Brilliance Of The Moon

It isn’t a good sign when you start a review of a book as follows: There’s something about writing a bad review that is always easier than writing a good review. If you ask me why my favorite books are my favorites, my discussion will devolve into mumblings about them being ‘so good’. Mediocre, unforgettable books can also be troublesome to articulate. But whenever I come across a book that I think is full of flaws and that I generally dislike, I feel like I could write for hours. Such is Brilliance of the Moon, the third book in the Tales of the Otori series by Lian Hearn.

I’ve thought a lot over the last week about why I didn’t enjoy this book, especially since I enjoyed so much about the first in the series. I think part of the answer is in the question itself: I really liked the first book, so my expectations were high for the rest of the series. Ok, that’s fair, but why did the second and third not meet my high expectations?

In the first I enjoyed the magic and mystery surrounding the Tribe abilities, I enjoyed watching Takeo learn about them and himself, and I enjoyed the tension surrounding the decisions he was forced to make in respect to the teaching so Shigeru, the Tribe, and his mother.

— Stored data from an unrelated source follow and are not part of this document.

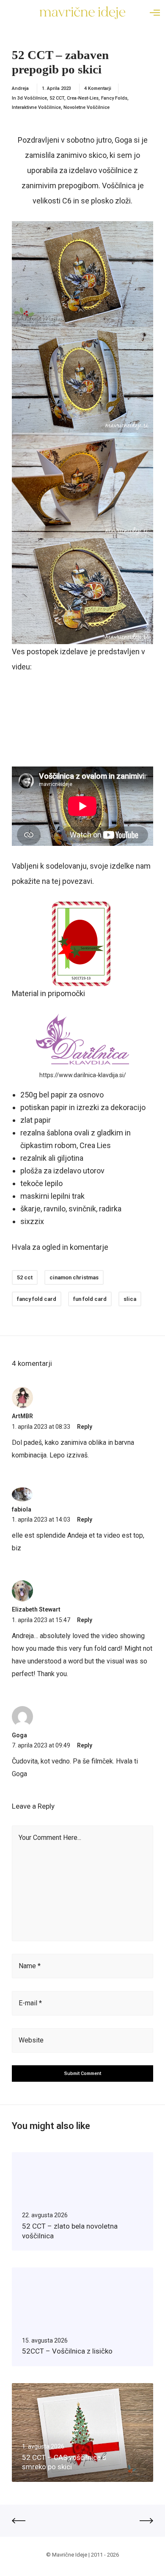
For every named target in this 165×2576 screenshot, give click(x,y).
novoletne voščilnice (86, 107)
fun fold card (90, 1299)
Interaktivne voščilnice (36, 107)
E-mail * (30, 2003)
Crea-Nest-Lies (83, 98)
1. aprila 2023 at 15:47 (41, 1620)
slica (130, 1299)
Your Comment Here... (50, 1838)
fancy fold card (36, 1299)
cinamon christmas (74, 1277)
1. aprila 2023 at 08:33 (41, 1427)
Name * (30, 1966)
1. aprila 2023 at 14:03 (41, 1519)
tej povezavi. (73, 881)
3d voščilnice (32, 98)
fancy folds (114, 98)
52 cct (25, 1277)
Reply (84, 1427)
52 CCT (57, 98)
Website (31, 2040)
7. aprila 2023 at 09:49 (41, 1745)
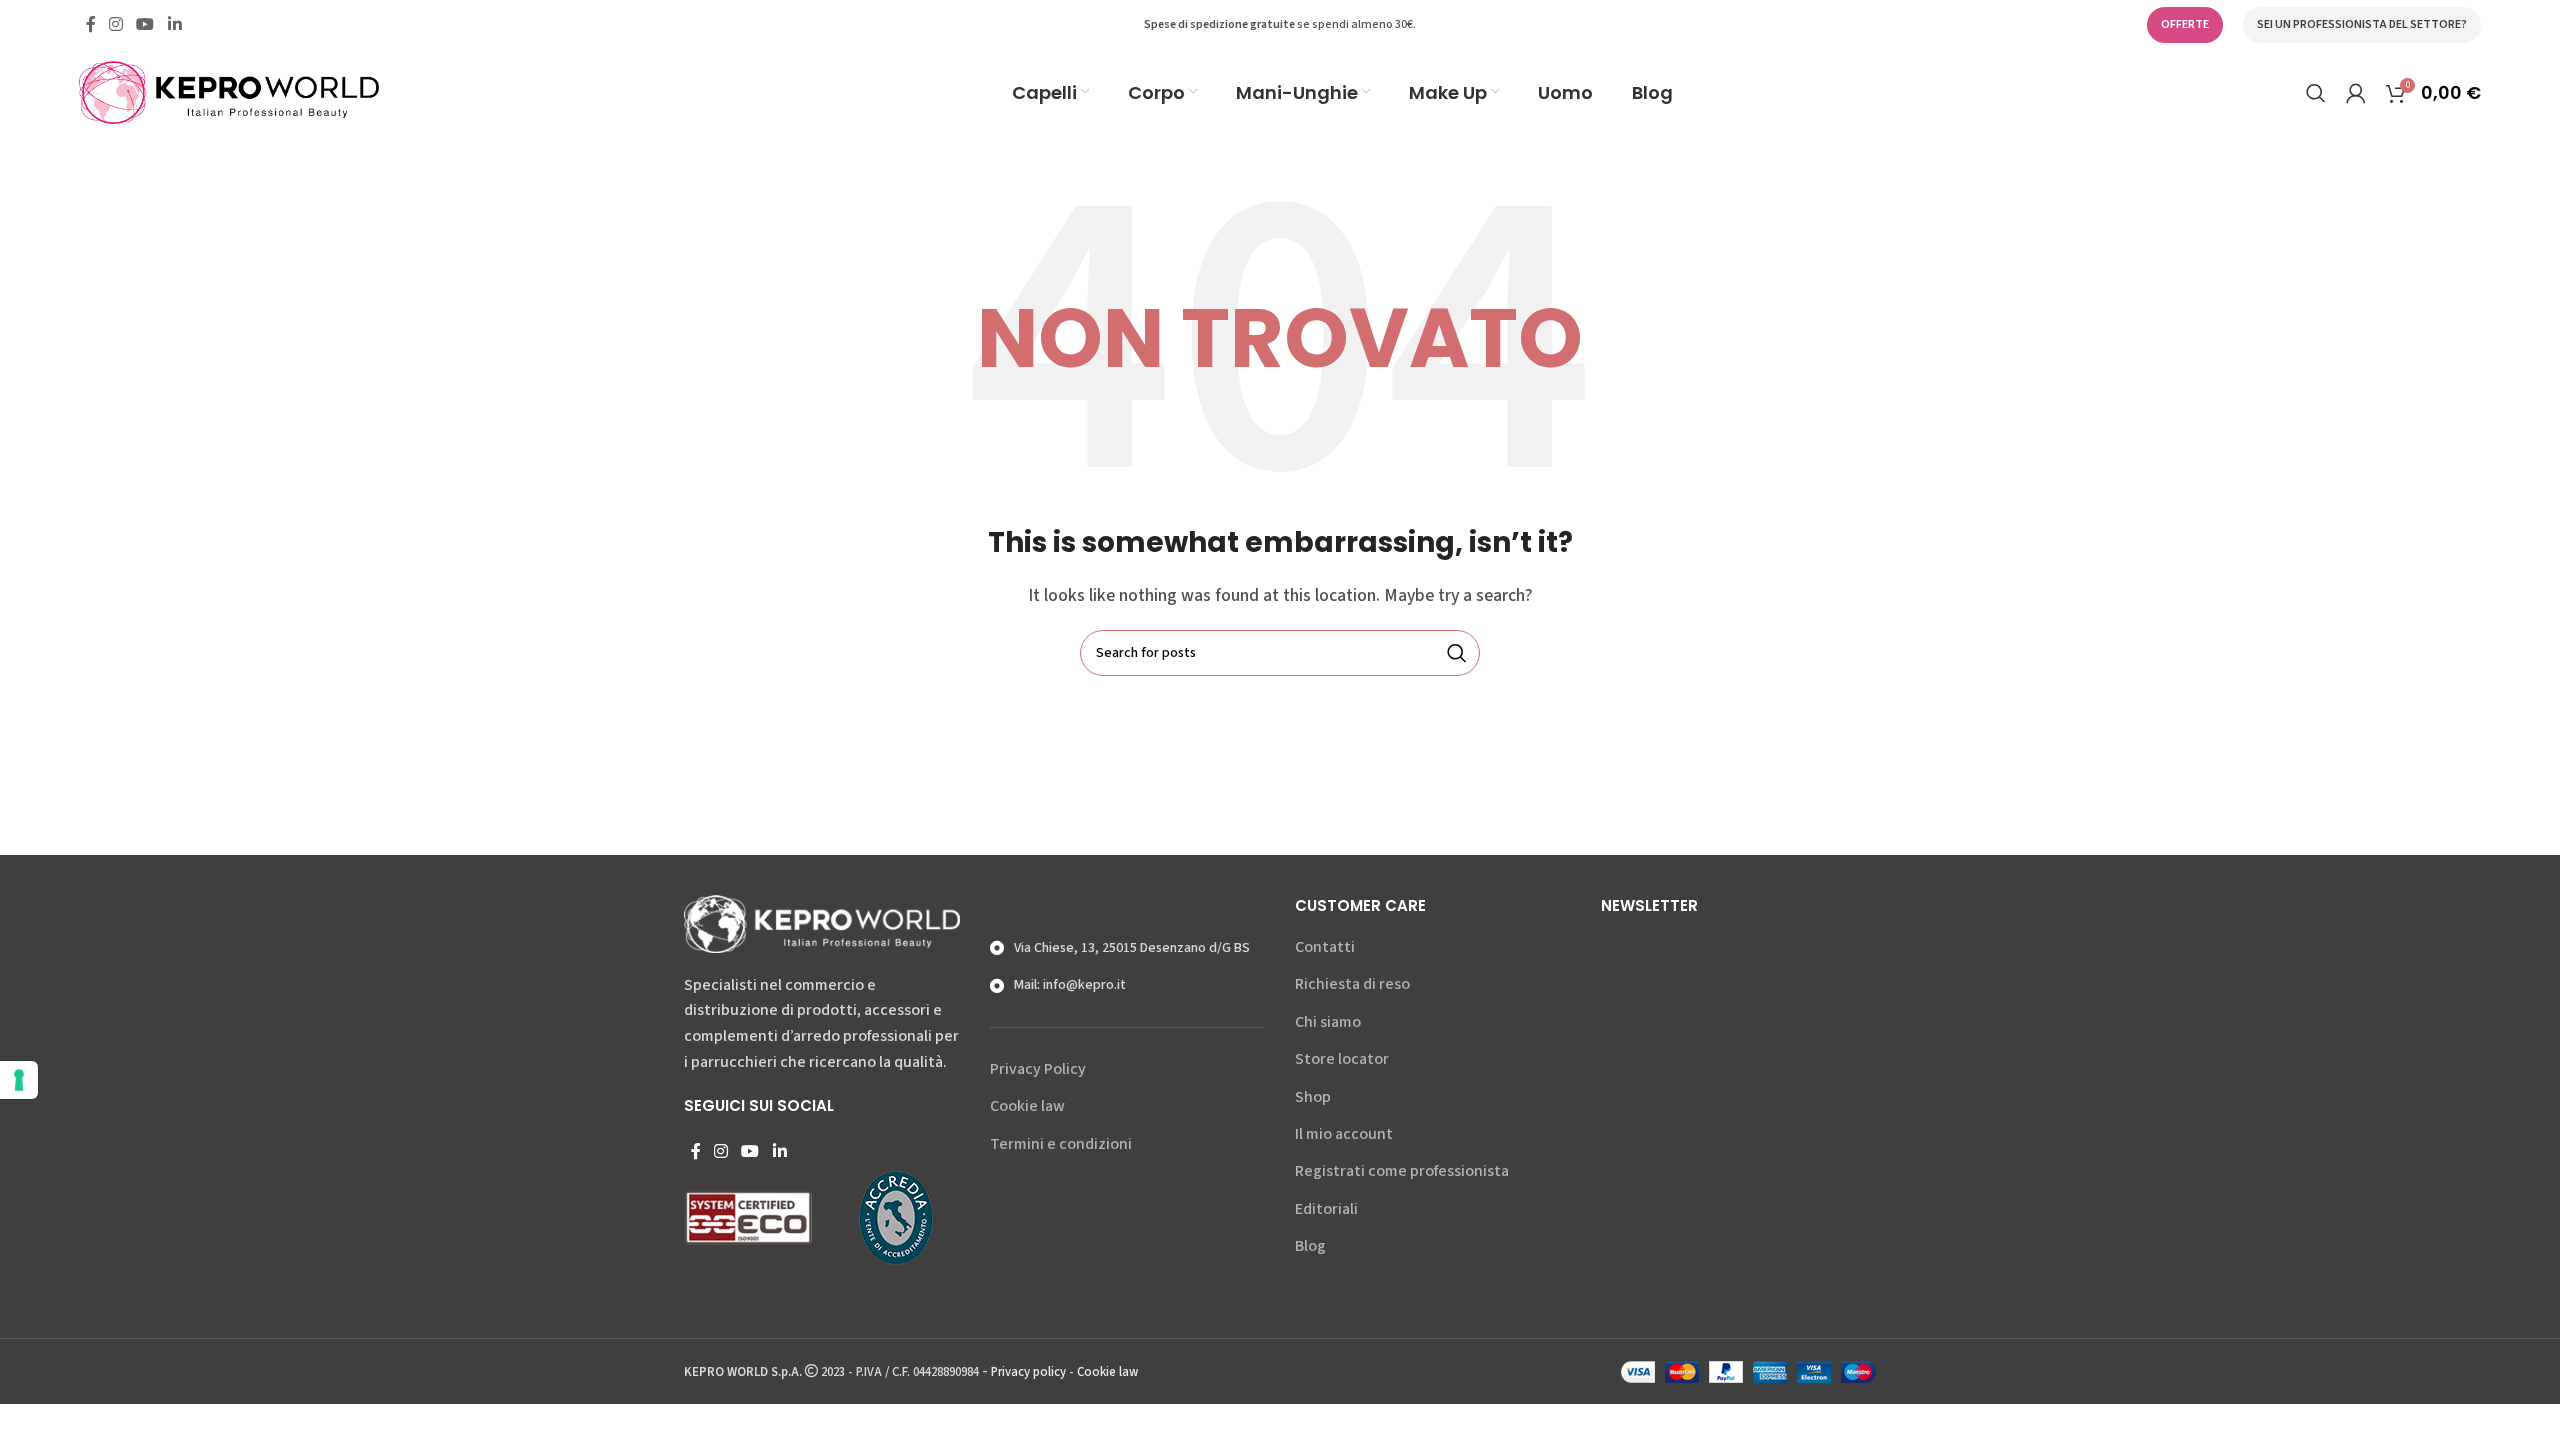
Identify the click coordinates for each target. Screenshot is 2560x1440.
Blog (1310, 1246)
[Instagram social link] (115, 24)
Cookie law (1027, 1106)
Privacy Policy (1038, 1069)
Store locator (1342, 1059)
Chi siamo (1328, 1022)
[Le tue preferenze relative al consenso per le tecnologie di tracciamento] (19, 1080)
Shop (1313, 1097)
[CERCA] (1457, 653)
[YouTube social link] (145, 24)
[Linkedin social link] (174, 24)
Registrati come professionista (1402, 1171)
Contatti (1325, 947)
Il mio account (1344, 1134)
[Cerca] (2316, 93)
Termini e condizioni (1061, 1144)
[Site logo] (229, 91)
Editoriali (1326, 1209)
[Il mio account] (2356, 93)
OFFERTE (2185, 24)
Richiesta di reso (1352, 984)
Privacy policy (1028, 1372)
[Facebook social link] (90, 24)
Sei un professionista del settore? (2362, 24)
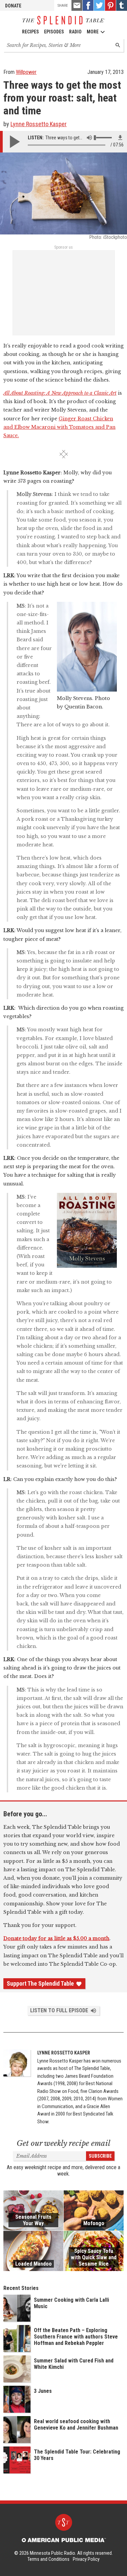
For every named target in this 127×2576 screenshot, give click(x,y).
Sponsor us (63, 247)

In this book, however, there is no discovery or mystery surrounding the abilities. They are suddenly taken for granted. Perhaps Takeo no longer finds them interesting, but there are numerous other characters who do. A great example is Taku, the son of Shizuka. At one point Takeo even remarks about how he wants Taku to be the first of many children spies. Now that sounds interesting – why not pursue the avenue of Takeo as the teacher instead of the student? How would he teach compared to the Tribe? Would he instill compassion and mercy in his students, instead of the cruelty the Tribe taught? This is a much more interesting dilemma compared to hundreds of pages of Takeo running from Arai.

I have numerous other complaints about the book, and you can read those in the spoiler-filled database entry. Suffice it to say, I do not recommend this book, no matter how much you may have enjoyed Across the Nightingale Floor.

Comments

Charlie
Charlie on 03/01/2012 3:13 p.m.

Sorry to hear you didn't like this one. I'm yet to read it, mostly because I'm sceptical that the author will be able to keep it going, the set up for it was so big, would it be any good - that sort of thing. I'm not keen on the sound of hundreds of pages of running from Arai! Do you think you'll carry on with the series?

Scott
Scott on 03/02/2012 7:35 a.m.

No, I don't plan on continuing with the series. I don't want to spoil the ending (though if you don't mind you check the end of my critique in the database entry), but it was left in such a way that someone would have to convince me that the problems I had with the last 2 books weren't present in the next in the series. Oh well, it's not like I'm wanting for books to read!